SKU: TNW-SHAH-297
Categories: Seeds & Plants
French Okra Zero is a refined, market-favourite okra grown for its small, slim, deep-green pods. The trick to its quality is in the name: pods are picked at the "zero" stage while they are still young and tender, so each one stays soft, smooth and free of the fibrous, woody texture that older okra develops. That young harvest gives a delicate flavour and a clean bite that holds its shape beautifully in stews, tagines and quick sautés, making it a kitchen staple for classic okra dishes.
Okra loves warmth, so timing is everything. Sow only after all danger of frost has passed and the soil has warmed to at least 18 C at a depth of 10 cm; aim for 21 C or higher for the most even stand. Set seed about 2 to 2.5 cm deep when direct-sowing outdoors, or about 1.3 cm deep for a faster start; transplants started indoors are sown shallower, around 0.6 cm. Soaking the seed in water for several hours, or overnight, softens its hard coat and speeds things along. Germination at the right warmth (an optimum of 21 to 35 C) usually takes 7 to 14 days, with the warmest soil giving the quickest emergence. Choose a spot in full sun and, if you can, run rows east to west to capture the most light. Space seeds along the row and, once seedlings are a few centimetres tall, thin them to a final 45 to 60 cm apart, leaving roughly 0.9 to 1.8 m between rows so plants have room to branch.

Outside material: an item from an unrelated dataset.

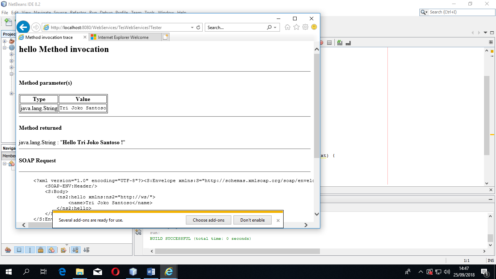This screenshot has width=496, height=279.
Task: Click the Choose add-ons button
Action: pyautogui.click(x=208, y=220)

Work a complete fertilizer into the bed before planting — around 1 kg of 10-10-10 per 9 m² is a good guide. Go easy on nitrogen, since too much pushes leafy growth at the expense of flowers and pods. Once plants are established and starting to bear, begin side-dressing: a light feed when plants reach 15 to 20 cm tall, then again 2 to 3 weeks later. As an alternative schedule, you can side-dress with calcium nitrate at roughly 3 to 4 weeks and again at 6 to 8 weeks after planting, timed to coincide with the start of flowering and pod set.
Keep soil moisture even down to about 15 cm. In dry spells, give a deep soaking of around 2.5 to 4 cm of water once every 7 to 10 days, and water at ground level beneath the leaves so the foliage and pods stay dry. Watch for common pests such as flea beetles, Japanese beetles, blister beetles, cucumber beetles, corn earworm and, as Clemson notes, stink bugs and aphids. The most damaging problems are root-decay and root-rot diseases that kill young seedlings, along with root-knot nematode, Southern stem blight and Fusarium or Verticillium wilt; pod rot can also appear. Pods are usually ready about 60 to 70 days after planting. Pick them young and tender, at about 5 to 8 cm long (clip at 8 to 10 cm if you prefer), and harvest at least every couple of days — pods grow fast, and letting them mature on the plant turns them tough and fibrous while slowing further production.
Growing in Egypt: Okra is heat-loving with no frost tolerance, so time sowing to soil warmth rather than the calendar. In the Nile Delta and Lower Egypt, direct-sow mainly from mid-March through April once spring soil has warmed, with a feasible second sowing in May to June; the warm Delta summer supports a long picking season. Avoid the cool, damp November to February window, when cold soil causes poor, uneven germination and serious root-rot and seedling-death problems. In warmer Upper Egypt the soil warms sooner, so sowing can begin a few weeks earlier — from late February into March — and continue through spring; okra tolerates the mid-summer heat well, but increase irrigation in the hot, arid south beyond the baseline and water early so foliage dries quickly. In both regions, soaking seed overnight and sowing into already-warm beds gives the most uniform stand.